■ Directions ■
Reproduce the portion of the material that starts at the line containing "Open the user account profile icon" and runs to the end of the material, keeping every line unchanged and both ends included.

■ Items listed in a dataset ■
------------------------------------------------------------------------

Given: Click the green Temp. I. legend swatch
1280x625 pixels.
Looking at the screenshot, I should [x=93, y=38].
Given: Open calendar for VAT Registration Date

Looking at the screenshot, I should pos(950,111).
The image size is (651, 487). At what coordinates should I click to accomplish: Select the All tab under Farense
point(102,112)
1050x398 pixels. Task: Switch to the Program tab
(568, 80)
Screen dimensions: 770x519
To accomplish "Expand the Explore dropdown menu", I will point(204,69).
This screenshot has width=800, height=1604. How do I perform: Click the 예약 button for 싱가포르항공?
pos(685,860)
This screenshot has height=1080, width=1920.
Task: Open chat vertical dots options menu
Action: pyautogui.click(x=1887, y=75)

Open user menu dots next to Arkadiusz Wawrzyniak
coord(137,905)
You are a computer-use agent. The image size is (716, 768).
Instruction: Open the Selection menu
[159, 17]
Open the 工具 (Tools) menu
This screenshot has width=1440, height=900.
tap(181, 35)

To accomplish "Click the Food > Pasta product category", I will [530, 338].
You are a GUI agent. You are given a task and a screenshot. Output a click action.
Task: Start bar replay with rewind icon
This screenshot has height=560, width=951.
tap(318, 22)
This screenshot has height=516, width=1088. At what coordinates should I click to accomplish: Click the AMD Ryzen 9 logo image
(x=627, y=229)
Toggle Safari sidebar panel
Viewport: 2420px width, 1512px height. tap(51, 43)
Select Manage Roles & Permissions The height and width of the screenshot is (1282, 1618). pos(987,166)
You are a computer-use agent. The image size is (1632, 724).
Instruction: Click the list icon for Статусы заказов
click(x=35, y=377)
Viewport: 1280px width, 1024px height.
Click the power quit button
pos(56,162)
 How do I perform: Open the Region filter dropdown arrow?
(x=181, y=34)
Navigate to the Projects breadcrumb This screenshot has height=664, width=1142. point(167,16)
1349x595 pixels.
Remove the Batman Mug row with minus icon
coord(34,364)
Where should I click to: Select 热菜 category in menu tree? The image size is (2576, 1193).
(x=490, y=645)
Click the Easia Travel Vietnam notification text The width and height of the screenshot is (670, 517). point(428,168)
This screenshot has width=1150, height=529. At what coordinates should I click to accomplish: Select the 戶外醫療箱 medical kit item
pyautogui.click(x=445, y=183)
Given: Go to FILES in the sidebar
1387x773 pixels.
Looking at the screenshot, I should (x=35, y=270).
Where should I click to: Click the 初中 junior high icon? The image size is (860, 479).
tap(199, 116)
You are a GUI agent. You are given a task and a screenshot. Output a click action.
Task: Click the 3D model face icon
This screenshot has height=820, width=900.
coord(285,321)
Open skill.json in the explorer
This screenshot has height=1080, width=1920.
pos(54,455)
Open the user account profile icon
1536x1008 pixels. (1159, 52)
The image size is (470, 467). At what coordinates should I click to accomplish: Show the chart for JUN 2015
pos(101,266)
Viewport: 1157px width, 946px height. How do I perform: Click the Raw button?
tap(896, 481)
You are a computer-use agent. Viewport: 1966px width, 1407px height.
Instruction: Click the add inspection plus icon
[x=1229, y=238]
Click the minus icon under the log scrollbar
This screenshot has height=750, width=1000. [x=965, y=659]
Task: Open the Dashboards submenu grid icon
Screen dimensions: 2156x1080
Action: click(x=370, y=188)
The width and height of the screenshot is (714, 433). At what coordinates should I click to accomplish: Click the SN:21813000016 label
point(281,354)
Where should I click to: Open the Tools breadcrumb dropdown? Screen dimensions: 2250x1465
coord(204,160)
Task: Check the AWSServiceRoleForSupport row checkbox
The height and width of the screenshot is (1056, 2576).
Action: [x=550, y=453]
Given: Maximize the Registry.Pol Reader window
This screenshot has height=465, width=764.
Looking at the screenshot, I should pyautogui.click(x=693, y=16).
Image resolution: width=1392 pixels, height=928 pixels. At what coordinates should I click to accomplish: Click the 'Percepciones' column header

------------------------------------------------------------------------

■ Solution ■
Open the user account profile icon
1536x1008 pixels. (1159, 52)
The image size is (470, 467). At what coordinates should I click to accomplish: Show the chart for JUN 2015
pos(101,266)
Viewport: 1157px width, 946px height. How do I perform: Click the Raw button?
tap(896, 481)
You are a computer-use agent. Viewport: 1966px width, 1407px height.
Instruction: Click the add inspection plus icon
[x=1229, y=238]
Click the minus icon under the log scrollbar
This screenshot has height=750, width=1000. [x=965, y=659]
Task: Open the Dashboards submenu grid icon
Screen dimensions: 2156x1080
Action: click(x=370, y=188)
The width and height of the screenshot is (714, 433). At what coordinates should I click to accomplish: Click the SN:21813000016 label
point(281,354)
Where should I click to: Open the Tools breadcrumb dropdown? Screen dimensions: 2250x1465
coord(204,160)
Task: Check the AWSServiceRoleForSupport row checkbox
The height and width of the screenshot is (1056, 2576).
Action: [x=550, y=453]
Given: Maximize the Registry.Pol Reader window
This screenshot has height=465, width=764.
Looking at the screenshot, I should pyautogui.click(x=693, y=16).
Image resolution: width=1392 pixels, height=928 pixels. At what coordinates should I click to accomplish: Click the 'Percepciones' column header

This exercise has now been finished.